The Greek government, in order to shore up its fiscal health – its debt to private foreign banks is expected to reach 129 percent of the country's gross domestic product in 2020 – has repeatedly had to accept bailouts from the International Monetary Fund (IMF) and the German-run European Central Bank (ECB). The austerity the IMF and ECB insist on imposing as a condition of the bailouts resembles similar measures imposed throughout the global South in recent decades – privatization of the commons, deep cuts to social services, dismemberment of labor unions, the imposition of a greatly lowered standard of living on the average Greek citizen. Calbos noted this similarity. “These words that have become so common after the start of OWS such as 'austerity,' 'free market,' 'bail-outs,' 'debt relief.' The true meaning and impact of these words have been understood and felt within the developing world for decades. Countries in Africa, Latin America, and Asia have been bailed out – or bought out rather – by the IMF, World Bank, and other international financial institutions. When this happens, of course, it does away with a truly democratic government and any form of public social services.”

Panayotakis indicated that these phenomena are closer to home than the third world, saying, “There is a very brutal assault on people's living standards. There is a liquidation of labor rights that go back more than 50 years. And of course we've seen similar kinds of things going on even in the U.S., with the attack on labor rights of the public sector workers in Wisconsin and other parts of the country.”

This bringing-home of third-world conditions has ignited a radical spirit here, said Calbos. “It was easy for the west and the 1% to stomach this happening in the developing world,” she said. “They could paternalistically blame it on lack of education. However, Greece has suddenly now shown us that the white, western, middle class is not immune to the damaging effects of the neo-liberal economic system. This should be a wake up call, a call to action, a perfect example of how capitalism and democracy are not inextricably intertwined but rather at odds with each other.”

Almost no one in Greek society has suffered during the past few years as desperately as students. Said Calbos, “Students in Greece are at the heart of resistance, and I believe this is also important to the Occupy movement here in the U.S. In Greece, 50% of the population under 25 is currently unemployed. With incredible student debt, tuition hikes, and an ever-difficult job market, we in the U.S are facing many of the same obstacles.”

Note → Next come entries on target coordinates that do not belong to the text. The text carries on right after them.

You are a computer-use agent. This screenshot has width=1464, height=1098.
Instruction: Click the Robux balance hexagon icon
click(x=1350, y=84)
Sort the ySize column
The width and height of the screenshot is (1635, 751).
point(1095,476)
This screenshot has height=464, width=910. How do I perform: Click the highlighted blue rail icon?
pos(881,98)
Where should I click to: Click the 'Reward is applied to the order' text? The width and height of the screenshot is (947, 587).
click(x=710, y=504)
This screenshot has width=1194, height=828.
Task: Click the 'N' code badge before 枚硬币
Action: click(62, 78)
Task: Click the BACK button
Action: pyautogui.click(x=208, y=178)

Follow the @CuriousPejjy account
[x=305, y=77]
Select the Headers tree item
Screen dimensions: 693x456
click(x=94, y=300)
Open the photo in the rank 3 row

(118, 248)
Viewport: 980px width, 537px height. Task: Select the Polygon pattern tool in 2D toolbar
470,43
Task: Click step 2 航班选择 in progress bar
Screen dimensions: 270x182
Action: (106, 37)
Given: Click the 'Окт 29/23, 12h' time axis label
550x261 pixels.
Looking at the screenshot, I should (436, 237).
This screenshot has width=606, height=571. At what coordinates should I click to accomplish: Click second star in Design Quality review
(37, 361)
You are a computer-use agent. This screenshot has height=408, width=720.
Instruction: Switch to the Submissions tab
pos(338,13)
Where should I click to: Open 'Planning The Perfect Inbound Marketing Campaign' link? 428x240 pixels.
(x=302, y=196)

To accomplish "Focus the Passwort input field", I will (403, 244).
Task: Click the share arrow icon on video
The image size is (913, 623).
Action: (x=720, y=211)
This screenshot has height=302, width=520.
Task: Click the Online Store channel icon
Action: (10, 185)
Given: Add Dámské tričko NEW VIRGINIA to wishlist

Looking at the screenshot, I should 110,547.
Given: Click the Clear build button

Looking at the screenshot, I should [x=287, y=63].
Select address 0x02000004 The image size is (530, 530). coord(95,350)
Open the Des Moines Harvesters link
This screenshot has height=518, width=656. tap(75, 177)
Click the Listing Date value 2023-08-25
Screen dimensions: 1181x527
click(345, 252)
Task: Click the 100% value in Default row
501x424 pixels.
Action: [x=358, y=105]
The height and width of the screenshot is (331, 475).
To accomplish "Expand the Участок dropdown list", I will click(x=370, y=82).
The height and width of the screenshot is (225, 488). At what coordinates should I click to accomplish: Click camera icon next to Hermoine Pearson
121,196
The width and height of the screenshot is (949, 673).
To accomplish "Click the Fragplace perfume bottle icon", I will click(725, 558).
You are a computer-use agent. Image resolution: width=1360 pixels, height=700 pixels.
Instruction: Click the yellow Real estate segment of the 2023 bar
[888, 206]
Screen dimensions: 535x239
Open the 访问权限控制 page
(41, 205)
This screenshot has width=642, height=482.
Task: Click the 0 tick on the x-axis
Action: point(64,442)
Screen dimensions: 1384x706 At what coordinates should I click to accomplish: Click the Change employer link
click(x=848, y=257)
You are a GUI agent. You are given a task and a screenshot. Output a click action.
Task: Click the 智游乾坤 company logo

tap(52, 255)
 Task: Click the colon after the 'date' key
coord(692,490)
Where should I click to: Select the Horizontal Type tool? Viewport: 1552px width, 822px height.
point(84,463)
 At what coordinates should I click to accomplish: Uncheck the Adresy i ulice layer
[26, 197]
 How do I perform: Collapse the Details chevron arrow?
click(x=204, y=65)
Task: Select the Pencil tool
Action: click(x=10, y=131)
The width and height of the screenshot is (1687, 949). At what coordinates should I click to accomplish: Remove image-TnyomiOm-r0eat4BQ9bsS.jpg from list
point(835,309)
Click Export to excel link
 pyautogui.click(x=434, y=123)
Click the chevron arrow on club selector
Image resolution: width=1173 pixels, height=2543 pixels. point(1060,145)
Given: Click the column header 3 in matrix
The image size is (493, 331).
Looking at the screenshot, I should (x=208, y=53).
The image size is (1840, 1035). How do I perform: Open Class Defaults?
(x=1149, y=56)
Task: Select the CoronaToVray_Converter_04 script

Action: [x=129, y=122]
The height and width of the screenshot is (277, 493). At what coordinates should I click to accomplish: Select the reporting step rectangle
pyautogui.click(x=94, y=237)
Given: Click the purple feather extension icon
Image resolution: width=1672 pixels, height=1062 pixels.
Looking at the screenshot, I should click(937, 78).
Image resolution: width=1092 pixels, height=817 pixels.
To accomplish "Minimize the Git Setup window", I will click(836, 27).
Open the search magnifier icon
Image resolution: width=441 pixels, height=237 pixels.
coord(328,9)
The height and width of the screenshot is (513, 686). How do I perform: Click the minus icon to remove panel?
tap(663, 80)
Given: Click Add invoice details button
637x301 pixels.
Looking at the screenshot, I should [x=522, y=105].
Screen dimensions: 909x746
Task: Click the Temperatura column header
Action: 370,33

Rather than defaulting on the banks, the Greek government has decided to default on its people. “Basically there is an effort to push the cost of the crisis on the people least responsible for it,” said Panayotakis. “The priority in responding to the crisis has been to protect the banks and the financial sector. This is what we see in Greece and in Europe and the people who get penalized the most are ordinary workers and ordinary citizens.”

Greece, where democracy originated, was thrust into so deep a crisis by the financial crash that it abandoned democracy, turning its government over to a “technocrat” (read: banker), Lucas Papademos, formerly an ECB vice president. The result of this bloodless coup (i.e. whether Papademos' government can bring Greece back from the precipice of collapse) will reverberate worldwide, said Panayotakis. “What happens in Greece, of course, has great repercussions obviously for the European economy and, via the European economy, on the American economy and therefore the global economy.” This largely depends on the willingness of the German government, the economy of which is still strong, to help out, he explained. “There is a joke that the most dangerous opponent of President Obama is Angela Merkel. Her policies are threatening to basically throw the European economy into a meltdown, which of course would affect the rest of the world.”

And the whole world, they say, is watching.